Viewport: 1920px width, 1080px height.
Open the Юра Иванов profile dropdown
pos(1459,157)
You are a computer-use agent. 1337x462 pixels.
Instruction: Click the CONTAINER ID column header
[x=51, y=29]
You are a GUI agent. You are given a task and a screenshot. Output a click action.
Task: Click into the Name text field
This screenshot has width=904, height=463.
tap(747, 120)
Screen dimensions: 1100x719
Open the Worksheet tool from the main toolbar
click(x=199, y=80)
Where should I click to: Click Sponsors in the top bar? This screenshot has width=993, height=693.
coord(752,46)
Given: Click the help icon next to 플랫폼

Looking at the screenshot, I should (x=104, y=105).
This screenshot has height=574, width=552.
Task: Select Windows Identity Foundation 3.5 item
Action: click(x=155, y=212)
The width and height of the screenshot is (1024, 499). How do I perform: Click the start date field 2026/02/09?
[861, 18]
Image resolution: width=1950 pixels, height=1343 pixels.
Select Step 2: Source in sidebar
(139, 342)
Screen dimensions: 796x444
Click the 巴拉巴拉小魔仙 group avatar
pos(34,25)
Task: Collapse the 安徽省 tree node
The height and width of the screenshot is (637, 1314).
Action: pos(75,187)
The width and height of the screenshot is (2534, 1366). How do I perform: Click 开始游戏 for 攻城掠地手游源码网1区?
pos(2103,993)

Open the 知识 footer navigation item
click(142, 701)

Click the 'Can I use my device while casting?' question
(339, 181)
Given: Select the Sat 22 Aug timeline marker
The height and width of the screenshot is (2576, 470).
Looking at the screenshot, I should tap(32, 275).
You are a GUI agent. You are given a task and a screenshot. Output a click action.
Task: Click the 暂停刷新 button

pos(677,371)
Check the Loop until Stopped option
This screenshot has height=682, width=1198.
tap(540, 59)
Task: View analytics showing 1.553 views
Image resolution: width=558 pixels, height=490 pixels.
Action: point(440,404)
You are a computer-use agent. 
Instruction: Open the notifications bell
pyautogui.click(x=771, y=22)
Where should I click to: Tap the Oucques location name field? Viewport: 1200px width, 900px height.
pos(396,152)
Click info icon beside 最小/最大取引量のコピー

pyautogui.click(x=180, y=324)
○ ○ ○
What the exercise asks. Echo back the entries starting at the very first line and ending at the line that contains "coord(752,46)", word for word.

Solution to this problem.
Viewport: 1920px width, 1080px height.
Open the Юра Иванов profile dropdown
pos(1459,157)
You are a computer-use agent. 1337x462 pixels.
Instruction: Click the CONTAINER ID column header
[x=51, y=29]
You are a GUI agent. You are given a task and a screenshot. Output a click action.
Task: Click into the Name text field
This screenshot has width=904, height=463.
tap(747, 120)
Screen dimensions: 1100x719
Open the Worksheet tool from the main toolbar
click(x=199, y=80)
Where should I click to: Click Sponsors in the top bar? This screenshot has width=993, height=693.
coord(752,46)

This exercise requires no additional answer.